Ce n’è abbastanza per introdurre qualche elemento in più nella valutazione dell’ossessiva e ostentata opposizione del partito di Dio contro ogni iniziativa legislativa volta a migliorare la qualità della vita delle coppie di fatto in Italia. Dall’esternazione di Cossiga emerge chiaramente che tale ostilità è da leggere all’interno della lotta in corso per la designazione del successore di Camillo Ruini alla Presidenza della stessa Cei. Attesa da oltre un anno, i tempi sono ormai maturi; il suo ritardo è dovuto alle pressioni e agli interventi dei diversi centri di potere all’interno e all’esterno della Chiesa, che si sovrappongono alle sollecitazioni emergenti dalla comunità ecclesiale per un significativo mutamento della gestione autoritaria e autoreferenziale della gestione Ruini.

Il rapporto fra gerarchia cattolica e gruppi di potere va ormai ben oltre quello, già complesso, tra istituzioni ecclesiastiche e statali, regolato, si fa per dire, dal regime concordatario.
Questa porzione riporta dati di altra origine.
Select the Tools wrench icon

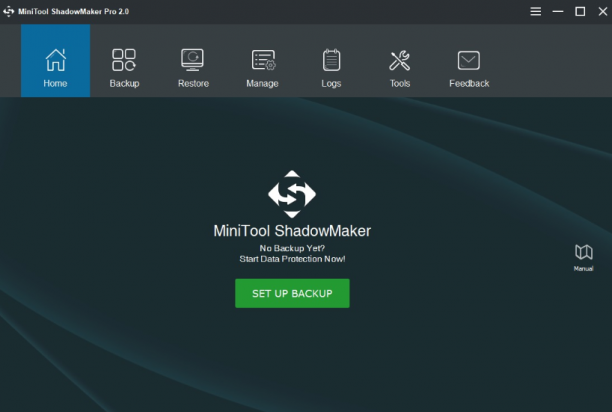400,60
Si è tornati al torbido intreccio proprio della società feudale in cui il rapporto tra papato e impero, tra vescovi conti, grandi monasteri e feudatari a diverso livello, era parte integrante della conflittualità politica ed economica.
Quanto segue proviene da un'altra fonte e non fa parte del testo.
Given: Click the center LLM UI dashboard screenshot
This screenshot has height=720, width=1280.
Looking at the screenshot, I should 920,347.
Sembra cancellata la conquista di due secoli fa della laicità nella cultura, con la rivendicazione dell’autonomia dell’umano, e nella politica, con l’avvento dello Stato moderno. Accettata già alla fine dell’ottocento dai cattolici europei e statunitensi, un secolo dopo, anche da quelli italiani, con il referendum sul divorzio, e, pur se ancora più tardi, dalla Curia romana con l’enciclica giovannea Pacem in terris e con la costituzione conciliare Gaudium et Spes, è stata messa in crisi dalla svolta craxiana. Nel rilanciare in peggio il regime concordatario, in coincidenza con il ripudio wojtyliano del Concilio Vaticano II, ha restituito alle gerarchie ecclesiastiche il carattere di soggetti politici istituzionalizzati, destinandole ad essere nuovamente coinvolte nelle lotte per il potere. La debolezza e l’ignavia dei politici italiani le rafforza e di conseguenza rende più temibile la loro avversione ed appetibile il loro consenso. Non c’è quindi da meravigliarsi della violenza dello scontro in atto su una materia così chiaramente riservata alle competenze dello Stato, ma c’è da trarre alcune conseguenze per chi vuole contrastare la deriva a cui sembra condannata la laicità. Bisogna, innanzi tutto, sottrarne il rilancio ai compromessi e agli inciuci contestando, senza se e senza ma, i politici pronti a genuflettersi agli omologhi ecclesiastici: è volutamente emblematico ogni riferimento all’immagine di Marazzo, Gasbarra, Veltroni, in occasione delle presentazione degli auguri d’inizio d’anno, attenti alle direttive papali per la gestione della regione Lazio, della provincia e del comune di Roma.

P.S.

Non è questa la sede per porre l’interrogativo, che però non può essere ignorato, sugli esiti devastanti sulla credibilità della Chiesa per questo ritorno al medioevo manifesto nel carattere ricattatorio del minacciato intervento della Presidenza della Conferenza Episcopale, che imporrebbe ai parlamentari cattolici di rifiutare il progetto di legge sui "diritti delle convivenze”. C’è solo da augurarsi che questi sappiano ribellarsi al ricatto e che nella comunità ecclesiale italiana riprenda il cammino conciliare e trovi nuova forza la richiesta già avanzata dalle Comunità di base della fine del regime concordatario.